* _REQUIRED TASK_:
Pick up the essay draft on video games as art and continue it from its last sentence; the data after the essay is not part of it.

My primary concerns right now are how much summary information I should include to clarify most of my references, and whether or not my argument is too vague. I'm trying to use an analysis of Mother 3 and how it uses its state of being a video game to allow the player to respond in a manner unique to video games and to allow the player to recognize its philosophy. The two of these together present a case that video games can be art.
Marcuse states in One-Dimensional Man that "[t]he
aesthetic dimension still retains a freedom of expression which enables the
writer and artist to call men and things by their name – to name the otherwise
unnamable"(247). All established
artistic media all contain this quality.
Architecture, the novel, dance, music, sculpture, theater, and film have
historically all been used to preach specific philosophical messages, whether
political or abstract, and all have resulted in critically praised
masterpieces. The novel could not be
artistic without such harrowing political works as Bulgakov’s The Master and Margarita, exposing the horrors
of Soviet Russia under Stalin or without García Márquez’s One Hundred Years
of Solitude, an exploration of man’s relationship with technology.
At the same time, all of the
above media have produced works that are quite forgettable. Consider the role of a Harlequin romance
novel in the literary canon compared to War
and Peace, or the artistry of a typical New York City skyscraper compared
to the Sydney Opera House. The notion
that a medium is incapable of producing legitimate art because the overwhelming
majority of it is trash simply does not hold, as it is clear that the
overwhelming majority of every medium is
trash. Here is the proof.
In 1942, the movies House of Errors, Jungle Siren, Sun over Clara,
Gert and Daisy’s Weekend, The Big Shadow, and Raza were released by various Hollywood studios. Note how none of these are still viewed en masse because none have maintained
any historical impact. However also in
1942, the legendary Casablanca was
released, considered by many to be the one of the greatest movies ever made. The medium of film is like dumpster diving:
most of the time the diver will find only trash, but occasionally a diamond
ring or a briefcase full of hundred-dollar bills surfaces.
This phenomenon is so well-known, it has its own name. Theodore Sturgeon in 1958 noted the following
with regard to science fiction:
"The Revelation: Ninety percent of everything is
crud.”
“Corollary 1: The existence of immense quantities of
trash in science fiction is admitted and it is regrettable; but it is no more
unnatural than the existence of trash anywhere.”

* _SOURCE MATERIAL_:
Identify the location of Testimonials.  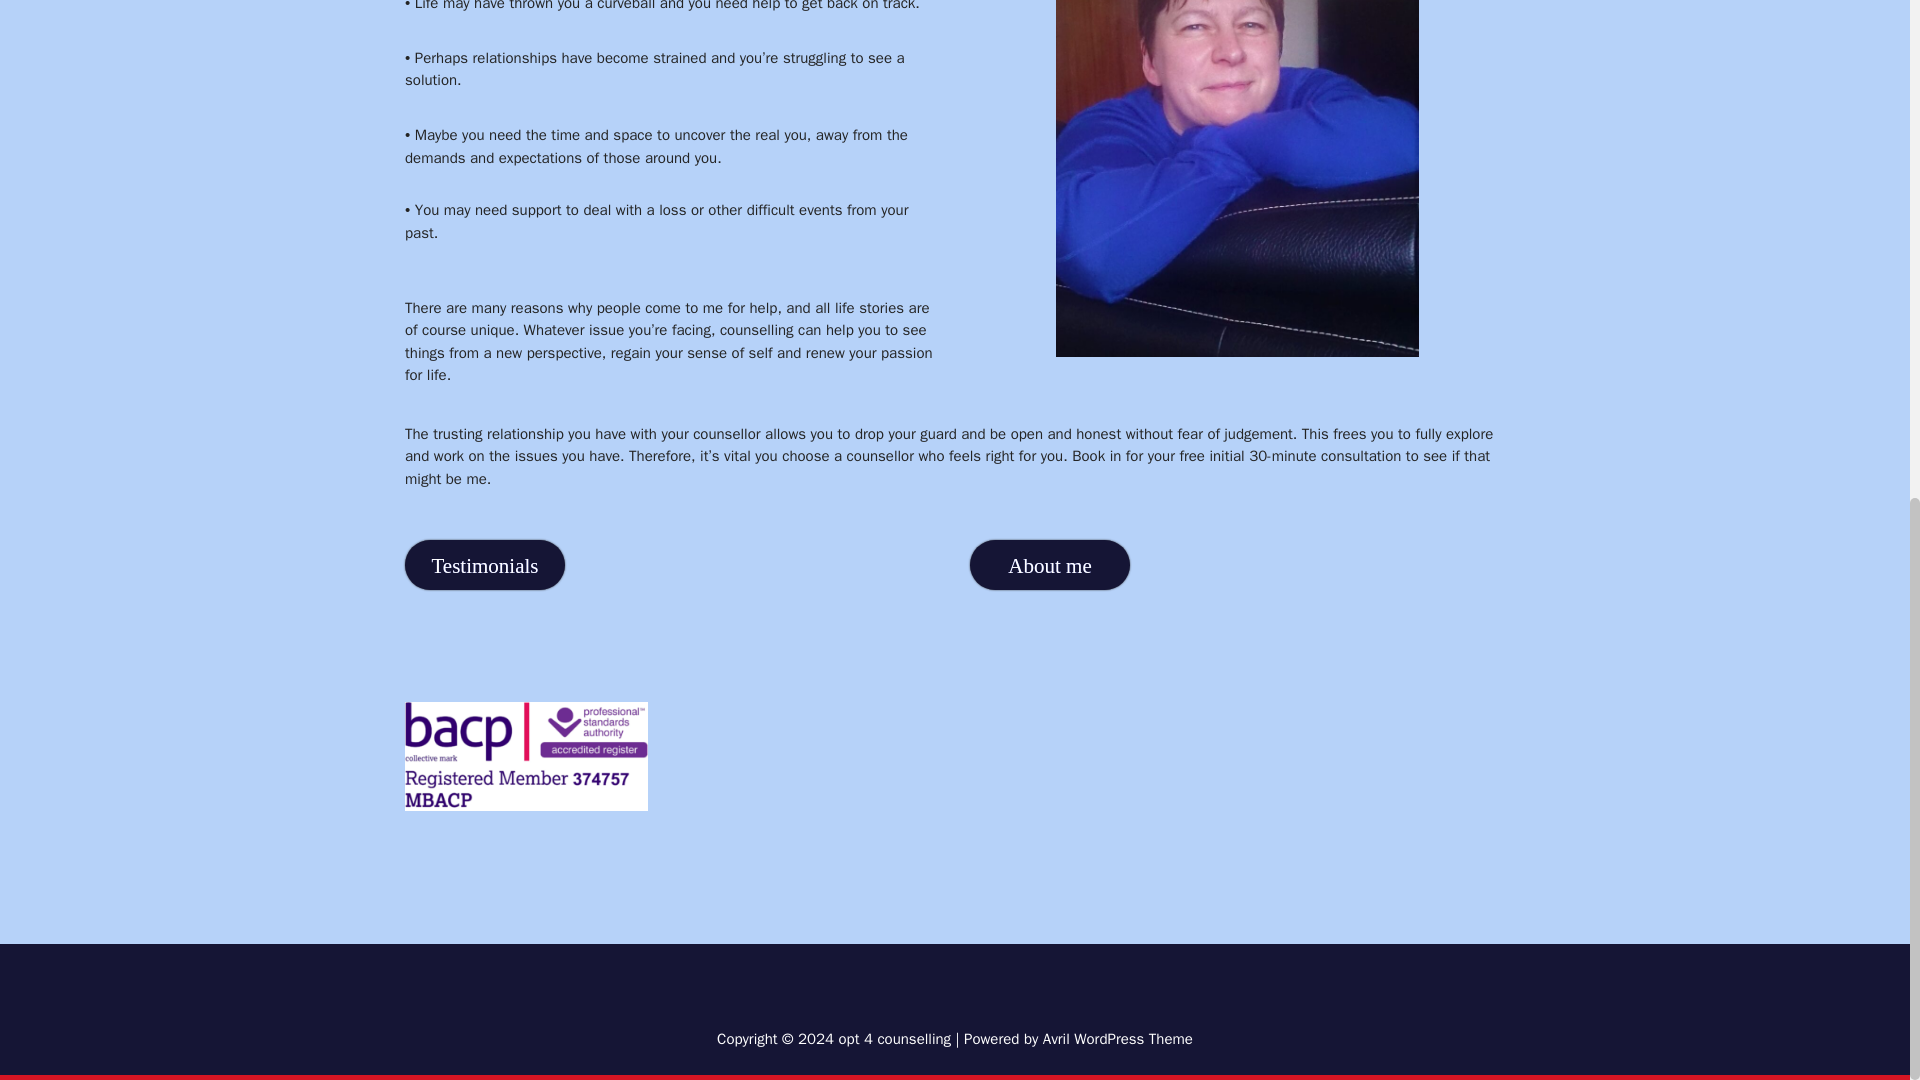
(484, 574).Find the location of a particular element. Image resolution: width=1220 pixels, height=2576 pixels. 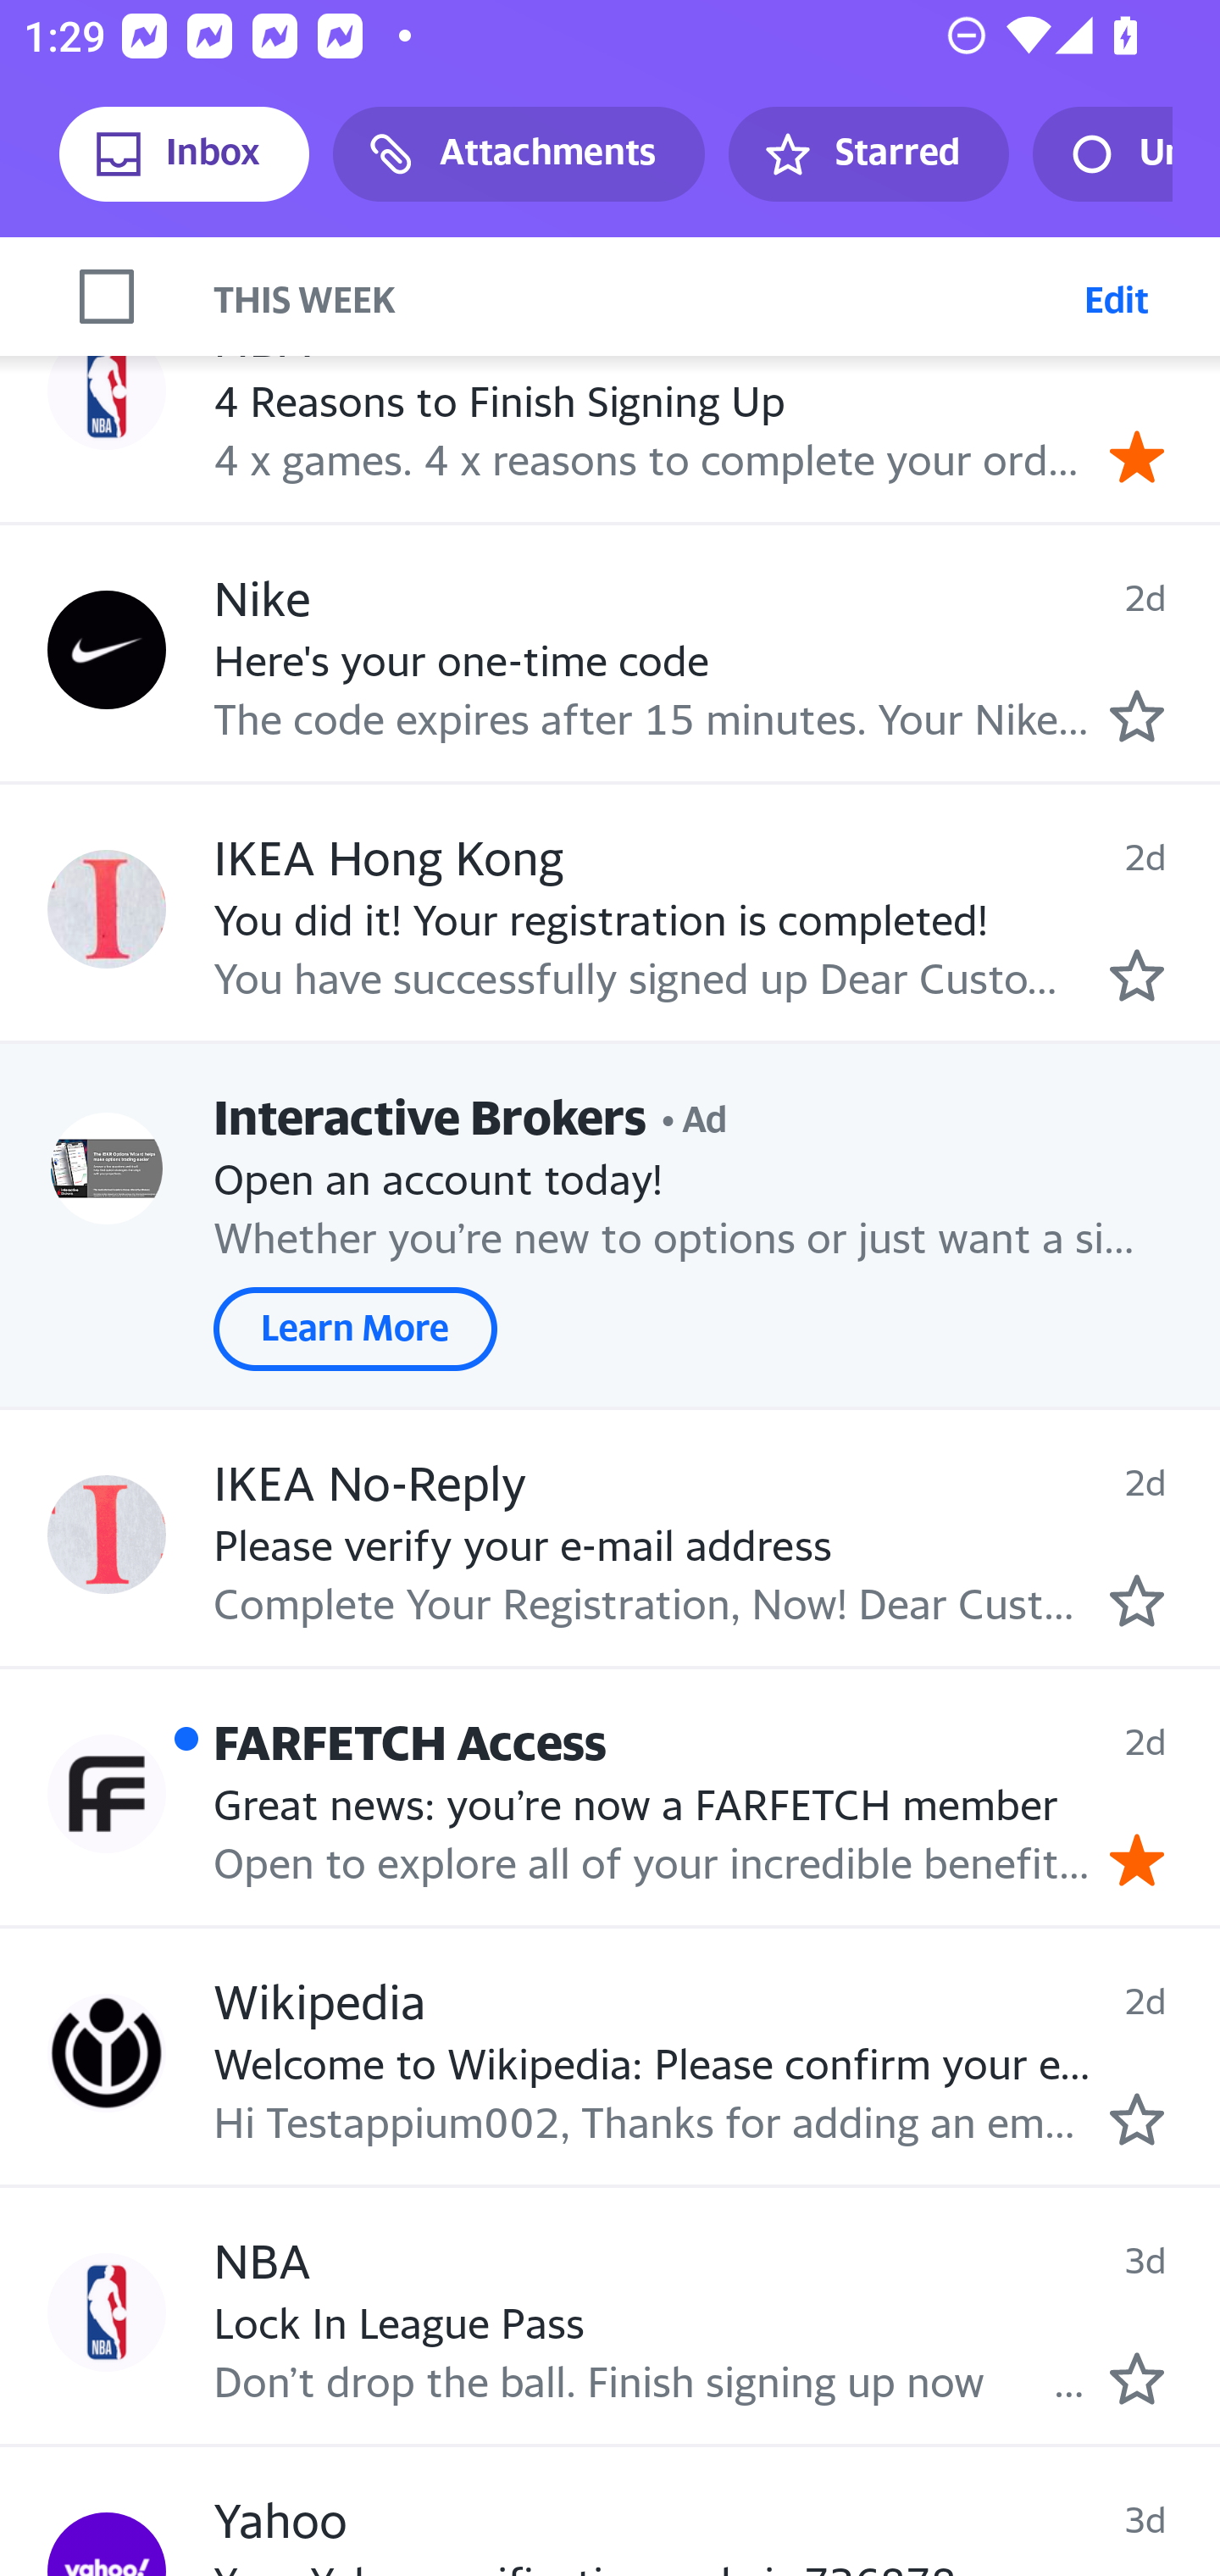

* _ANSWER FOR THE TASK_:
"Corollary 2: The best science fiction is as good
as the best fiction in any field."
The aforementioned statements, known
as “Sturgeon’s Law”, hold when applied to film (as mentioned above), novels, and
music, and have been a common complaint for years, even before Sturgeon
formally stated his eponymous law.
Benjamin Disraeli noted in 1870 that "Books are fatal: they are the curse of the human
race. Nine-tenths of existing books are nonsense, and the clever books are the
refutation of that nonsense. The greatest misfortune that ever befell man was
the invention of printing." He too
is somewhat correct, as the overwhelming majority of books printed throughout
history have been forgotten because the classics manage to become lasting symbols
of their respective eras. Don Quixote, a satire of the medieval
romances popular in the early 17th Century, has vastly outlasted everything
it has satirized to the point where the satire has been virtually undetected by
a modern audience. Just as most of the
films released in 1942 have been forgotten, so has most of the music written by
Bach’s less-talented historical counterparts, along with the forgettable art of
Michelangelo’s unknown contemporaries.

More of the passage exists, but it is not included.